For Americans trying to get into, or back into, the job market, there seems to be a disconnect in the numbers.

There are 10.9 million Americans are out of work, according to the most recent statistics from the Bureau of Labor Statistics, but there are also four million unfilled private and government jobs.

Part of the problem, says Elisabeth Jacobs with the Brookings Institute, is geography.  

“The jobs have to be in same place as the people,” says Jacobs. “Say you have a whole bunch of unemployed people in, say, Nevada, a state with a very high unemployment rate. But the jobs may not be in Nevada.  The jobs may be in somewhere, say, like in Massachusetts or DC.”

In addition, there can be intense competition for the jobs that are available.

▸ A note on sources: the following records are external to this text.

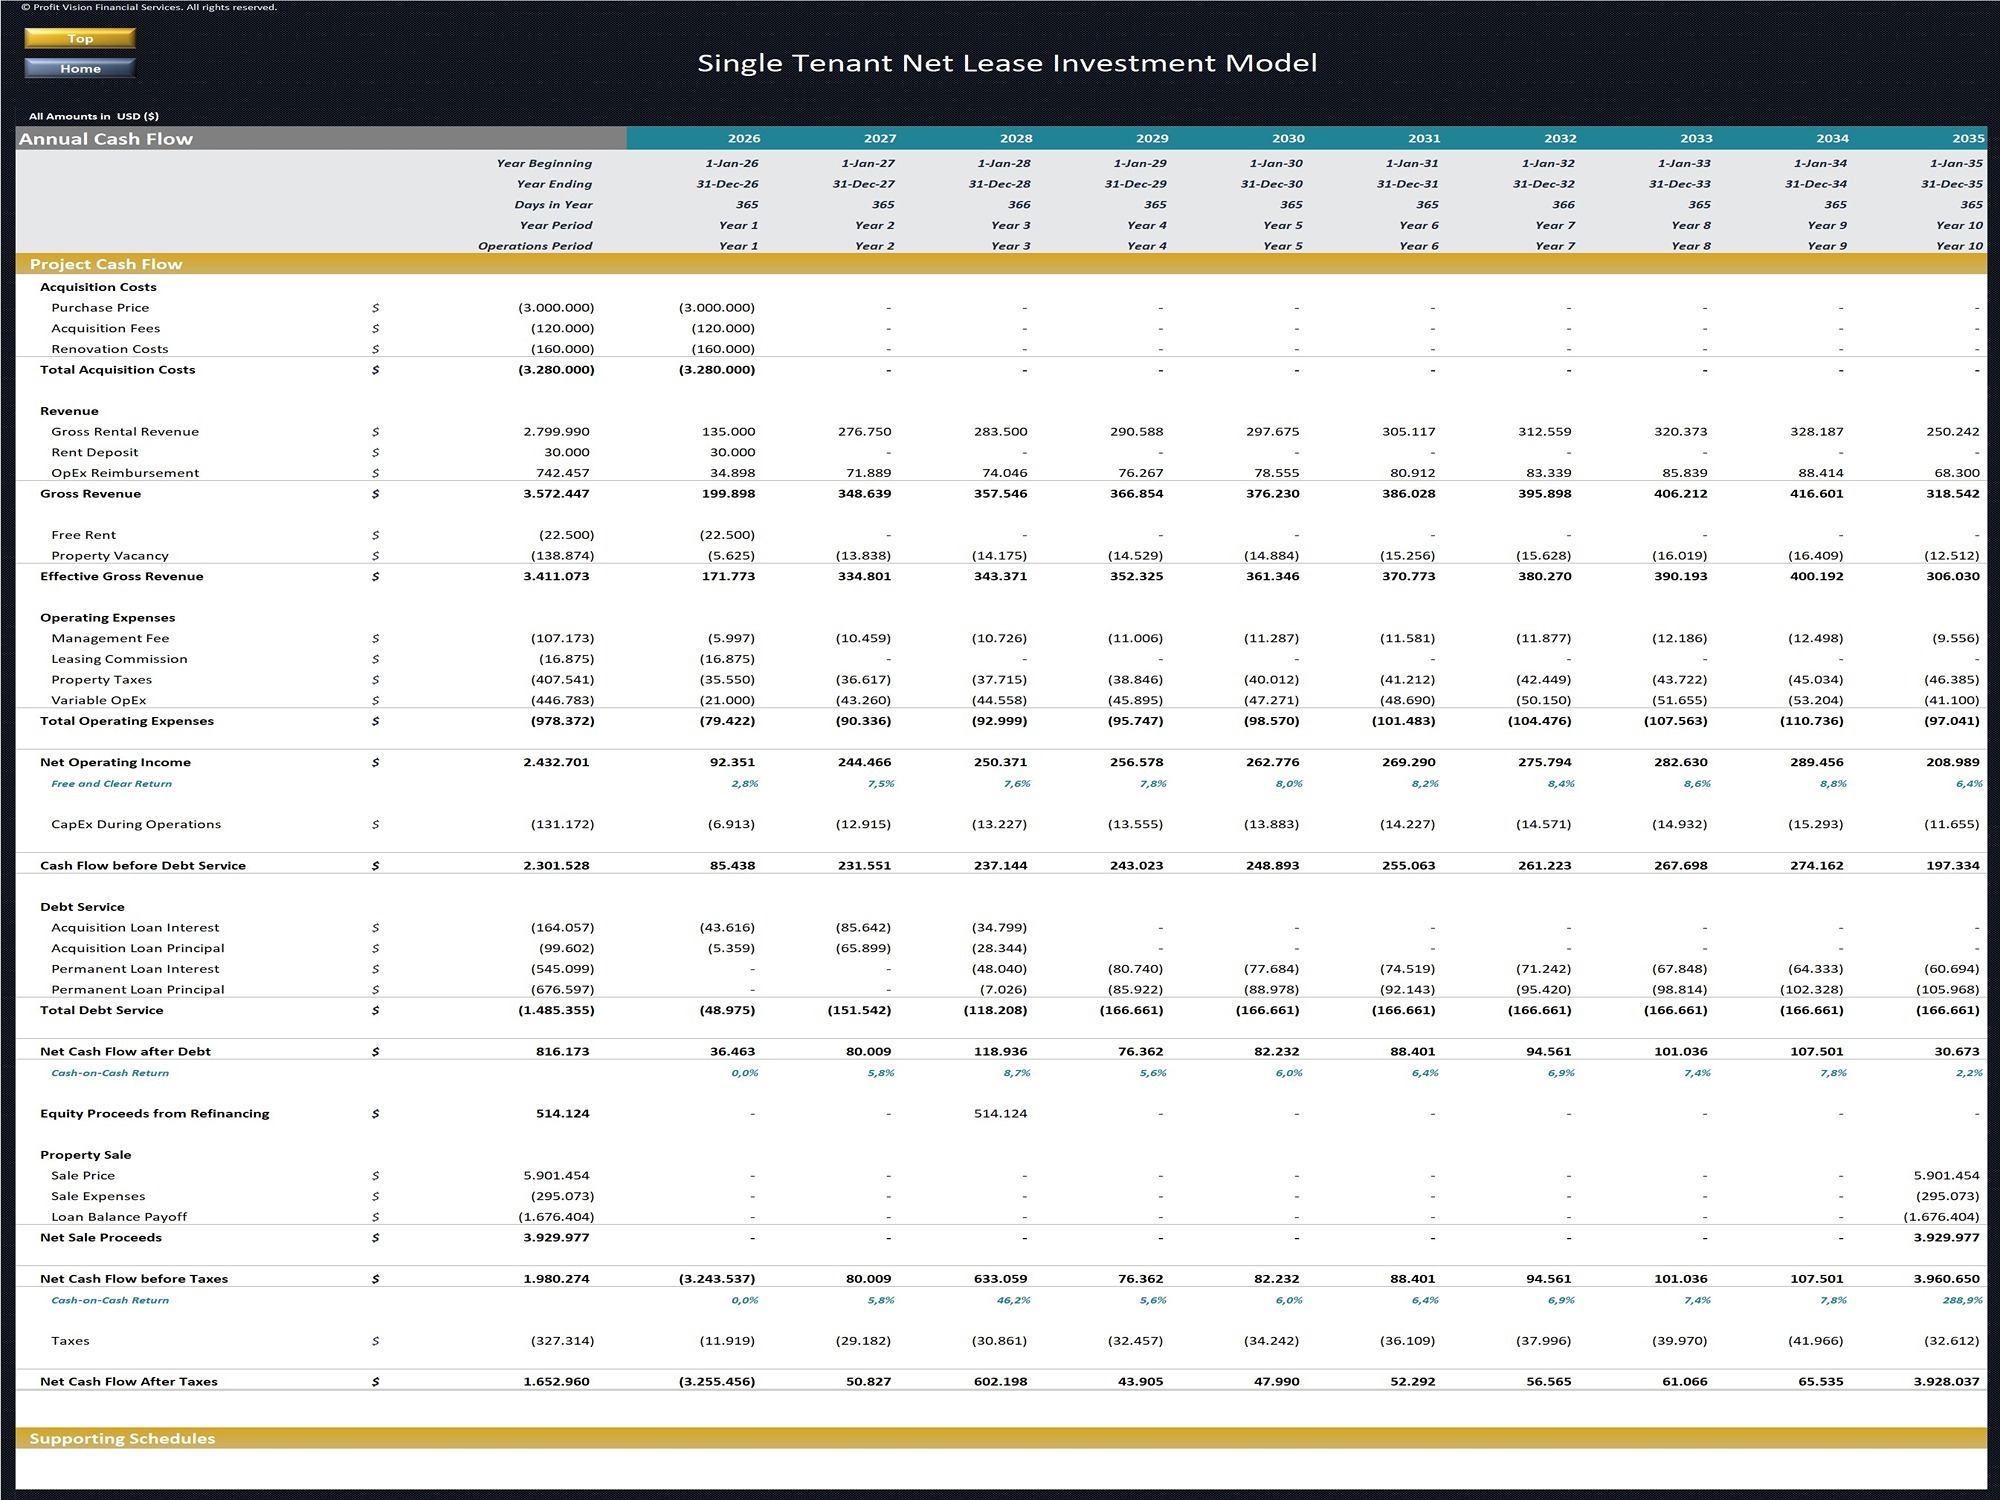Expand the Supporting Schedules section
The image size is (2000, 1500).
(x=122, y=1438)
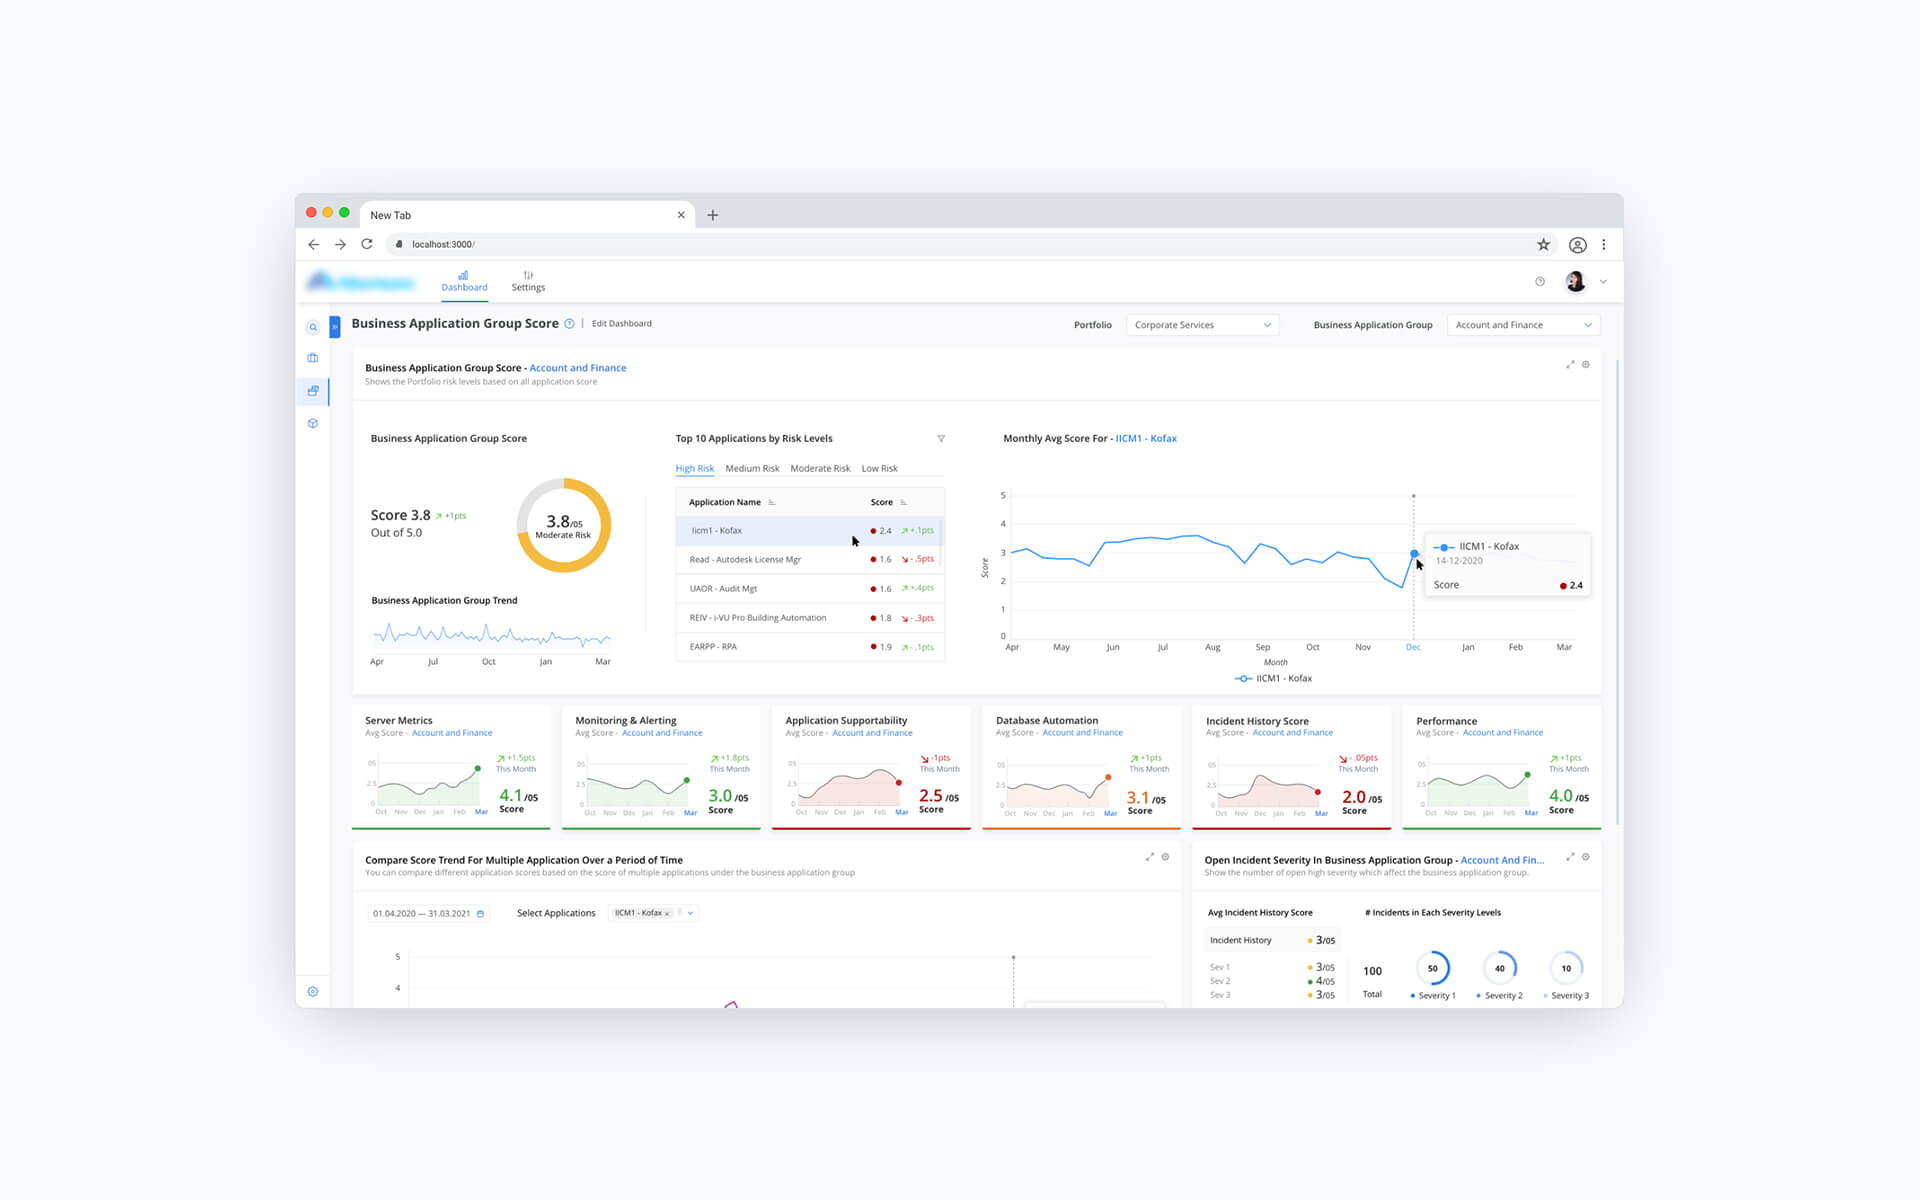This screenshot has width=1920, height=1200.
Task: Click the help icon next to page title
Action: (x=570, y=324)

Heidi Shierholz, with the Economic Policy Institute, says “right now there are nearly three unemployed workers for every job opening.”

But mostly, as Congress debates extending unemployment insurance again, experts such as labor analyst James Sherk with the Heritage Foundation say the problem is a weak economy.

“Businesses are recruiting much less intensely than before in part because they're uncertain where the economy is going," Sherk says. "They don't want to commit to hiring a full-time worker if their sales aren't going to hold up, if hiring that worker is not going to be a good investment for the company.”

But Sherk also says even if the US had a very healthy economy, there still would be millions of unfilled jobs each month.

“Businesses are going out of business,  new businesses are starting up hiring new workers,  and existing businesses will be expanding," he says. "And as a result you'll have many job vacancies created.”